The text appended to Amidst the Colours highlights Tay’s interest in understanding human beings’ interest towards the beautiful and the sublime, an entity that emanates from the human capacity of allowing an aesthetic experience. Constructed from spices, herbs, flour, ice, a fog machine and lighting, Tay focused on fabricating landscapes with physical features that exuded beauty and sublimity in natural landscapes. The orchestration of construction and photography of each image took between three to seven days. Tay aimed at inventing such landscapes where theatrics allowed for colours to manifest and engage with each other, assembled spatially within the fog. It causes viewers to embark on a journey of the imaginative, and therefore find themselves participating in admiration, as contemplative beings. Tay is currently based in Singapore and is working towards exhibiting both at home and in the UK. He is also a member of the Society of Scottish Artists having graduated from the Glasgow School of Art with a Masters of Research in Creative Practices.
Sam Lo, My Grandfather Road (2016), Digital Inkjet Print on Archival Paper.
“I felt it was powerful to take back to the streets”, says Sam Lo. This performative activism spanned so large, 170 metres to be exact, that only a drone could capture its grandeur.

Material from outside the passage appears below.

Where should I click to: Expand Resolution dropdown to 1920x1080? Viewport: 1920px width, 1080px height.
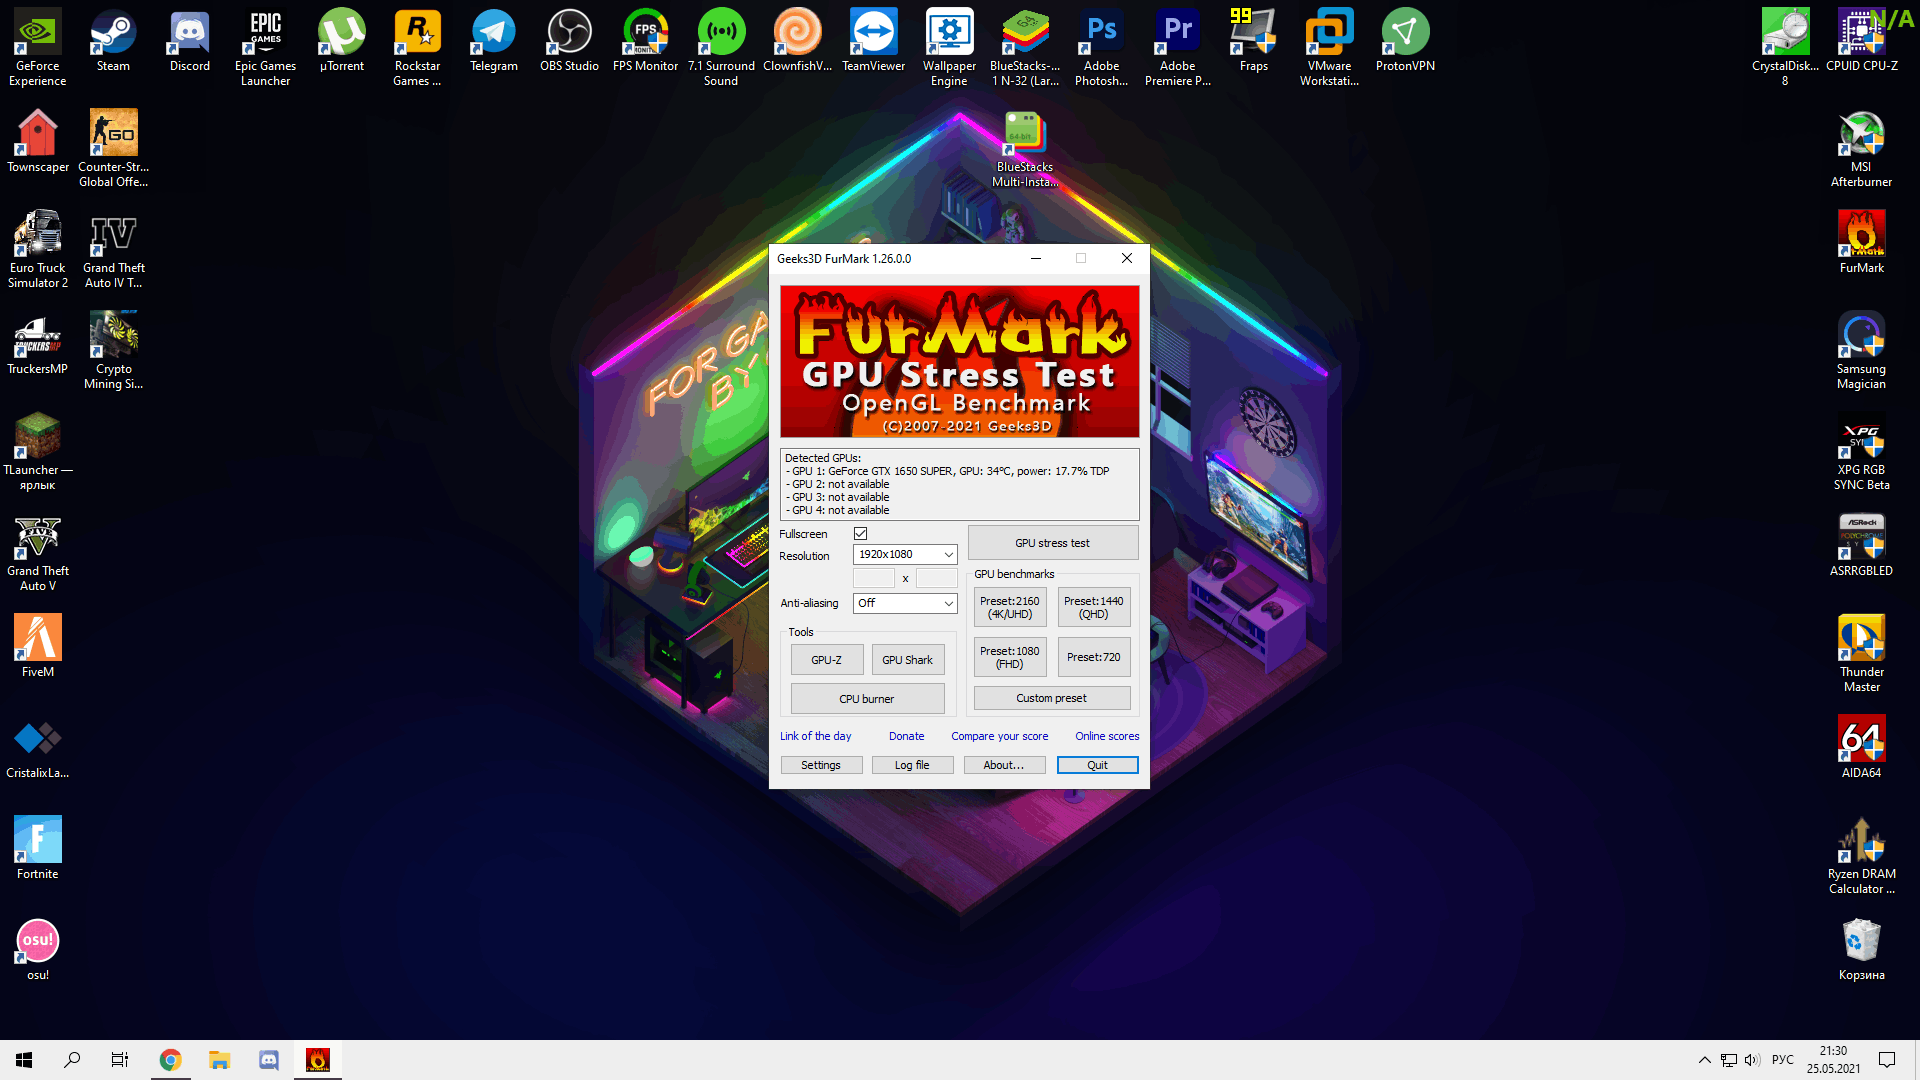947,554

In 2012, Lo was caught stenciling “My Grandfather Road” and pasting stickers on traffic light buttons. Public outcry was at an all-time high when the artist was arrested as such. 4 years later, Lo approached the organisers of a street carnival with the idea of revisiting this piece due to how the street, Circular Road, would be closed to traffic. Lo describes this as one of the most challenging pieces to date as it was orchestrated from the wee hours of the morning till early afternoon with the help of a 9-person crew. This piece comes full circle as a rebuttal to “The Man” after the 2012 arrest, as the artist was allowed to do it once again but on a colossal scale in 2016, when this picture was taken.